Linear motors of the moving coil variety are used extensively in applications requiring linear force-current characteristics and fast response. An example of such applications is the radial access apparatus used in a conventional disk drive for moving a read/write head between the various data tracks on an optical, magneto-optical, or magnetic data storage disk. Such moving coil radial access mechanisms are disclosed, for example, in U.S. Pat. Nos. 3,521,092; 4,439,699; and 4,603,270.
FIGS. 1 and 1A illustrate the essential features of a typical moving coil linear motor M. Such device comprises a coil C wound upon one end of a tubular bobbin 10 which supports a load, shown as the read/write head 12 of a data recording system. The coil is suspended in a radial magnetic field produced by a tubular permanent magnet 14. The tubular magnet is concentrically arranged with respect to the central post 16 of a cylindrical housing 18 made of steel or other magnetically permeable material.
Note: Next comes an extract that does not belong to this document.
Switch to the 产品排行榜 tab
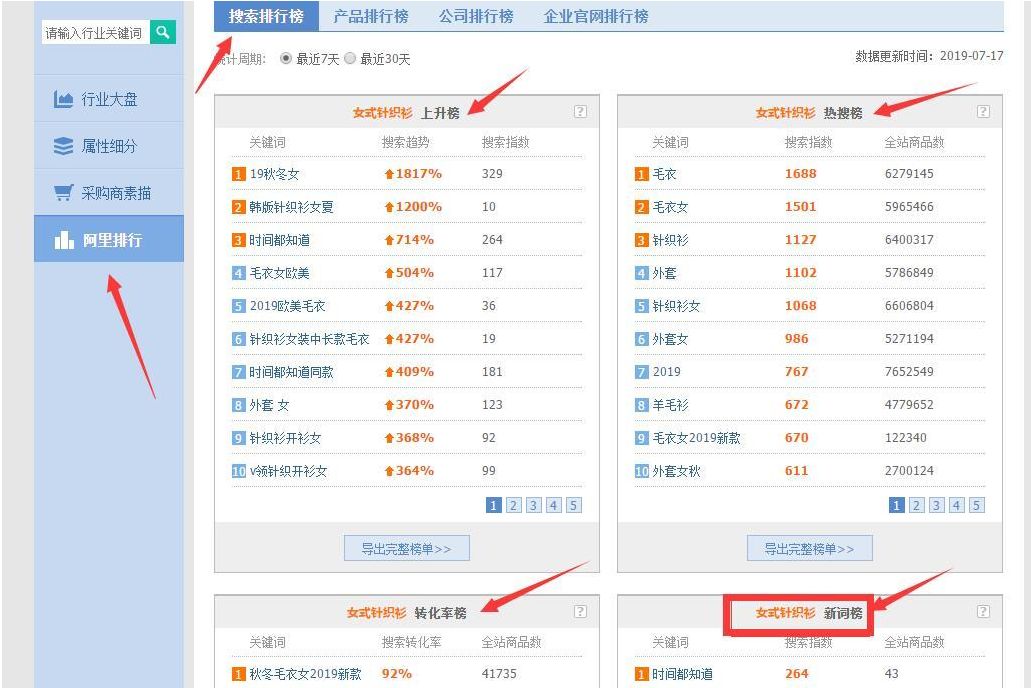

The outer surface of magnet 14 is press fit against the inside surface 20a of a peripheral cylindrical sleeve 20 of housing 18, and a base portion 22 of the housing provides a return path for the magnetic flux F, shown in phantom line. Depending upon the direction of current flow within the coil, the coil moves in a linear direction, as indicated by the arrows A, in an air gap G defined by the inside surface of the magnetic member 14 and the exterior surface of post 16. The coil experiences a force directly proportional to the magnetic flux density B provided by magnetic member 14, and the current I in the coil, the force on the coil being normal to both B and I. As the coil moves linearly in the magnetic field, the read/write head 12 moves radially with respect to a data storage disk D, such as an optical, magneto-optical, or magnetic disk. A motor M operates through a spindle S to rotate the disk D about its central axis, while the linear motor operates to move the read/write head 12 along the disk radius to access one of the concentrically arranged data tracks on the disk.
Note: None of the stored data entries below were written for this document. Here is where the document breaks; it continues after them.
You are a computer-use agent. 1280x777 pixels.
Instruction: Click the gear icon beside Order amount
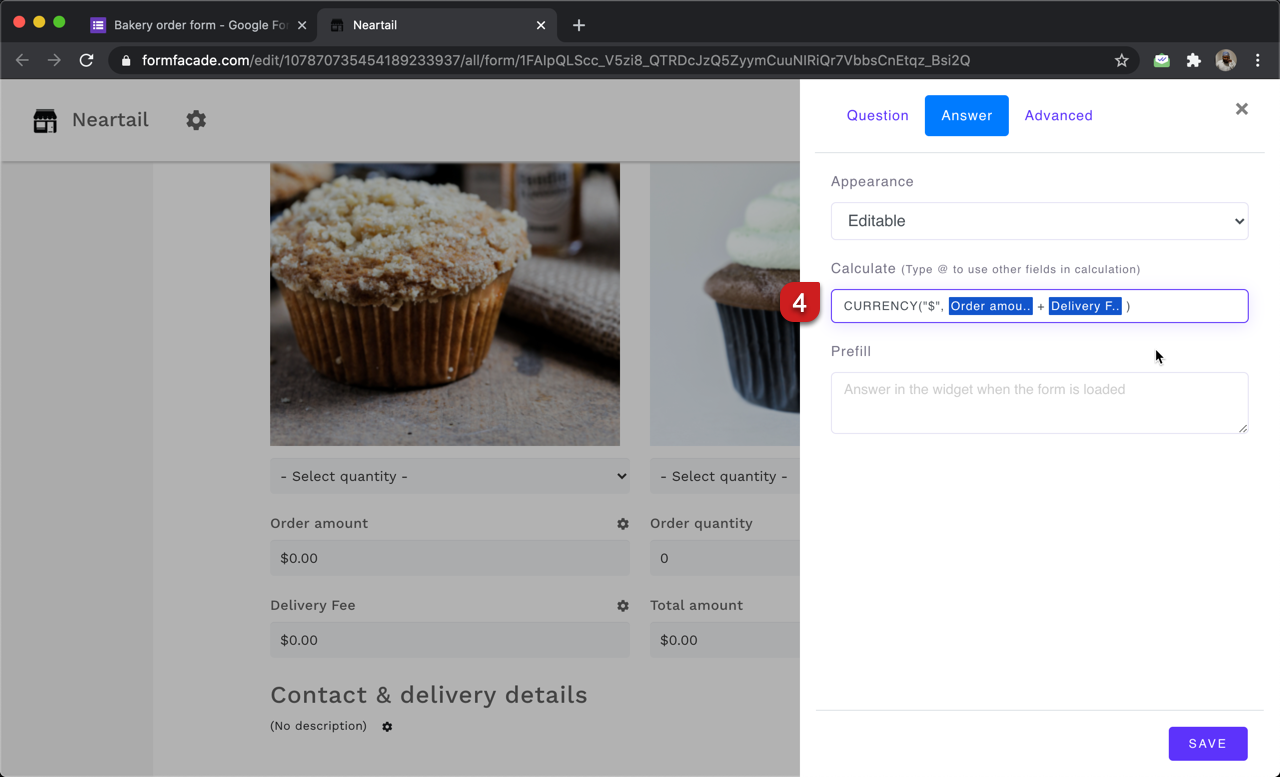pos(623,523)
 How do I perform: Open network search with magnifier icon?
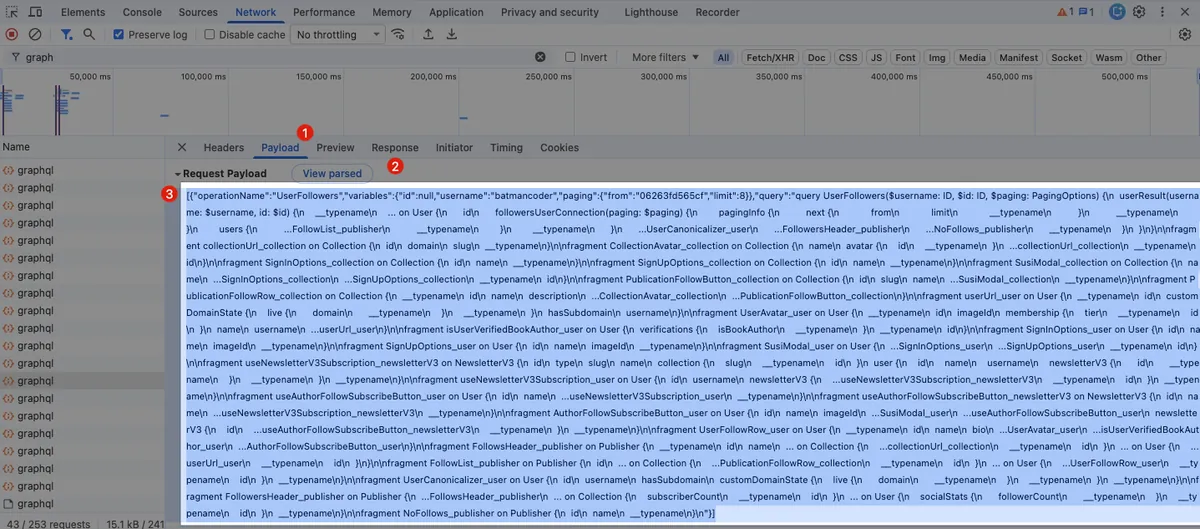coord(89,34)

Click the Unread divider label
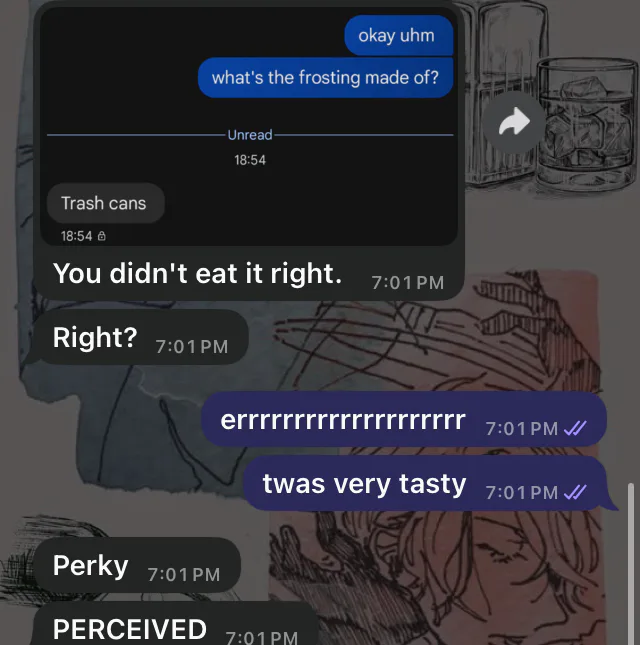tap(250, 135)
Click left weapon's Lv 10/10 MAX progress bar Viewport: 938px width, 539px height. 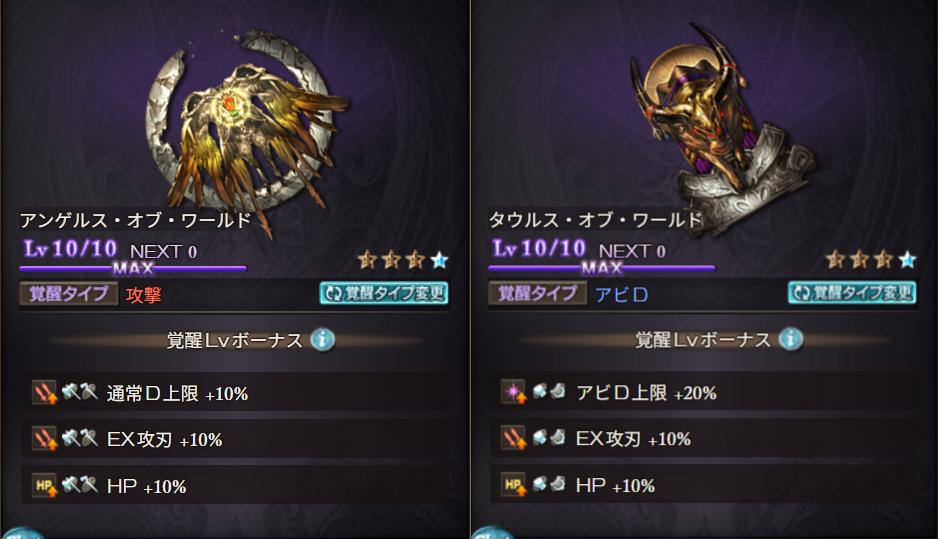click(133, 269)
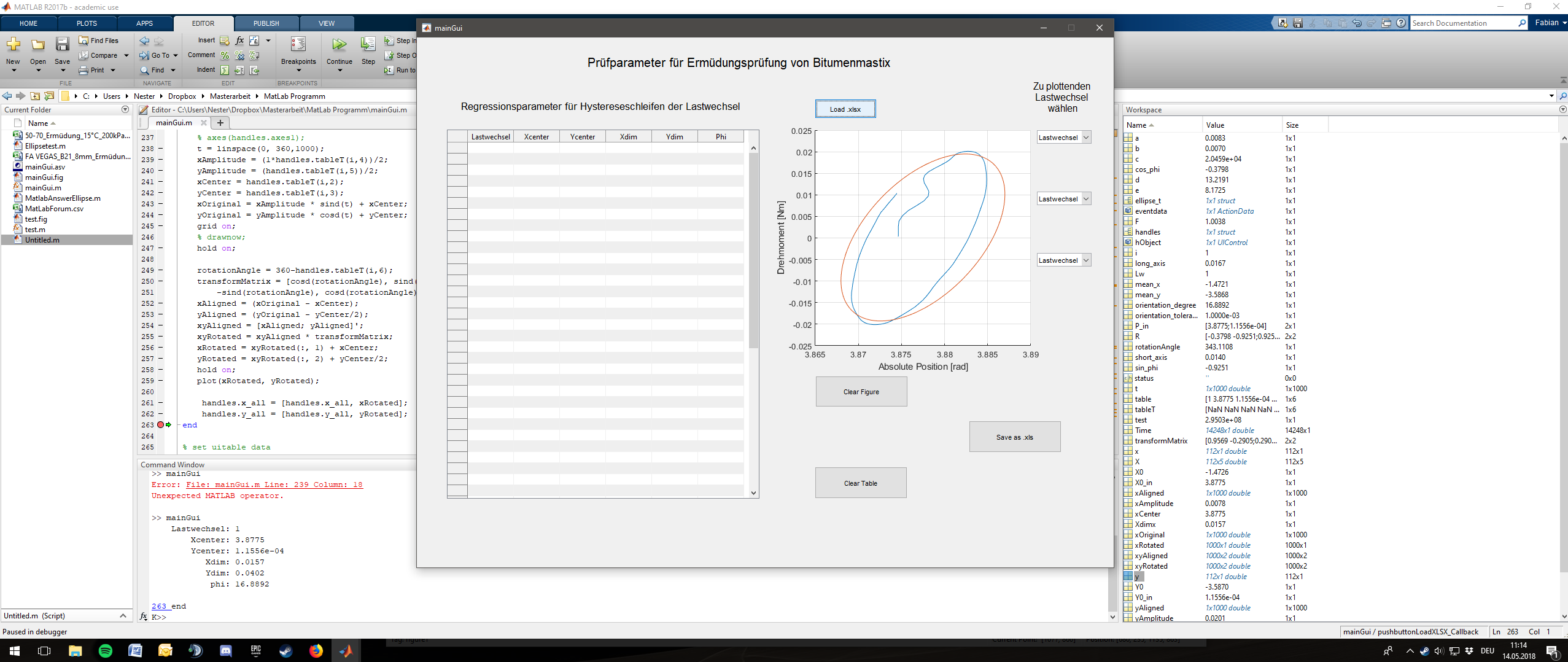Expand the Breakpoints dropdown menu
The width and height of the screenshot is (1568, 662).
point(298,71)
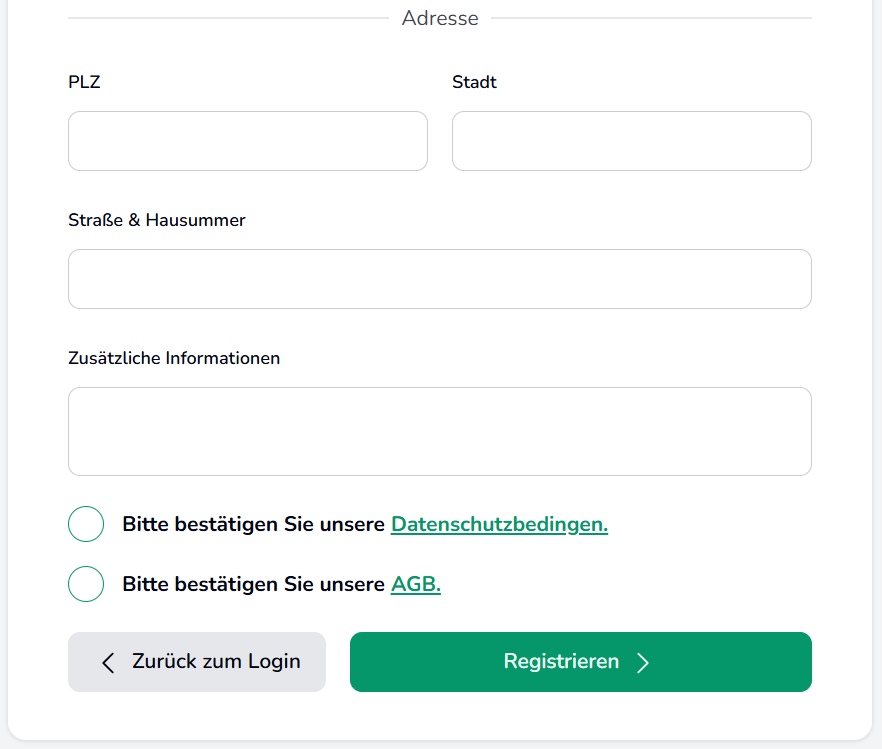The image size is (882, 749).
Task: Open the AGB link
Action: point(415,584)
Incremental and high speed motion control of the read/write head requires rapid changes in the magnitude and direction of the force applied to coil C. Since the flux density B is fixed, rapid changes in force imply rapid changes in current. In order to achieve a short current rise time, it is common practice to enclose the central steel post 16 with a non-magnetic, electrically conductive sleeve 24, commonly referred to as a "shorted turn." Currents induced in the shorted turn by the change in flux produced during movement of the coil act to reduce the magnetic flux diffusing into the high permeability post 16. As a result, the back emf seen at the coil terminals is reduced, thereby reducing the current rise time.
While the sleeve-shaped shorted turn shown in FIG. 1 offers the advantage of reducing the current rise time, it is disadvantageous from the standpoint that it also reduces the available flux density in the air gap. Thus, while a shorted turn of this type will increase the rate of rise of force on the coil, the final magnitude of such force will be smaller, since the magnetic field is less.